The Director of Maintenance acknowledge the lack of emergency lighting deficiency during the tour of the facility.
NFPA 110 Chapter 5 Section 5-3. Level 1 or Level 2 EPS equipment locations shall be provided with battery-powered emergency lighting. The emergency lighting charging system and the normal service room lighting shall be supplied from the load side of the transfer switch.
Tag No.: K0144
Based on observation during the course testing the transfer switch on the generator it was determined that the facility failed to maintain emergency power systems in accordance with section 19.2.9.1 of the Life safety Code and the referenced NFPA 110, Standard for Emergency and Standby Power Systems Chapter 6 This deficient practice has the potential to affect all residents, staff and visitors in the event of power loss.
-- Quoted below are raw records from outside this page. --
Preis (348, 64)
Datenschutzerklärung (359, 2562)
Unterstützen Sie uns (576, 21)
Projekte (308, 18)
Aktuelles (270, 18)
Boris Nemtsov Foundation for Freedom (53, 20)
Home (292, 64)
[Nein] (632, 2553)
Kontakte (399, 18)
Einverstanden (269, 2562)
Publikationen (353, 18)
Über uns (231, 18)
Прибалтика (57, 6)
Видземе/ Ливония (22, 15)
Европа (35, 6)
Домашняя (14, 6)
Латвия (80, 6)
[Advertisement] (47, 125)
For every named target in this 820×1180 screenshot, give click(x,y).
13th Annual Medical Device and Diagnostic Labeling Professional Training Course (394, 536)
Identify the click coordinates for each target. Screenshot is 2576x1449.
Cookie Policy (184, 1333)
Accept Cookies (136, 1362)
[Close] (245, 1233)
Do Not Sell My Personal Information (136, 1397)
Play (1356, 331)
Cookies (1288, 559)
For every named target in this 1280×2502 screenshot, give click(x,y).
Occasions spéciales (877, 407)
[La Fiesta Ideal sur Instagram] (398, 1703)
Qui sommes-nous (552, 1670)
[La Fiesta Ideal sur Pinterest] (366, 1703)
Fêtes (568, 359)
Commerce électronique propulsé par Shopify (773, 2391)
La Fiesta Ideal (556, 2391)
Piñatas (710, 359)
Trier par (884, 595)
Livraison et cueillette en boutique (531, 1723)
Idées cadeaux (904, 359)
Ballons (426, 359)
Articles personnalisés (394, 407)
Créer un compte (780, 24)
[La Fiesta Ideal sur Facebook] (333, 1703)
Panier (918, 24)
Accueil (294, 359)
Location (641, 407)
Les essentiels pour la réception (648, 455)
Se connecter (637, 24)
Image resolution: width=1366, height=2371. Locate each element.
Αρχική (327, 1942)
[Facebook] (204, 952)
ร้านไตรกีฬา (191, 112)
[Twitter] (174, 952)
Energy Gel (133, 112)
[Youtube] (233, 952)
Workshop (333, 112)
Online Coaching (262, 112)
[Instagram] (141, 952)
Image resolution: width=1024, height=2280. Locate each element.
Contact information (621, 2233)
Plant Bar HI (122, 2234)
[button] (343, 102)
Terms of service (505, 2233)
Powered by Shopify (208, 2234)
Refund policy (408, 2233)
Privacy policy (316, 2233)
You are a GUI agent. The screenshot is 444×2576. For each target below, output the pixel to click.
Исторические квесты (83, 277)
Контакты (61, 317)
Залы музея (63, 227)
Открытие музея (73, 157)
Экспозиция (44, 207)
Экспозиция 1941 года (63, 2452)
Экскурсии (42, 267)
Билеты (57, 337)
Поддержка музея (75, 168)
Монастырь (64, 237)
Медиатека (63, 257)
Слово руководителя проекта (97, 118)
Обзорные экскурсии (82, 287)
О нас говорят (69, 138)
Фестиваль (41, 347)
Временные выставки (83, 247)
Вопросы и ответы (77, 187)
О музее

This was evidenced by the following.
The diesel fueled emergency generator failed to start, several attempts to start the generator were made by the Director of Maintenance unsuccessfully.
The emergency power supply system deficiency item was discussed with the Director of Maintenance during the survey and again during the exit conference with the Hospital CEO.
NFPA 110, Section 6-4.1 Level I and Level EPSSs, including all appurtenant components, shall be inspected and shall be exercised under load at least monthly.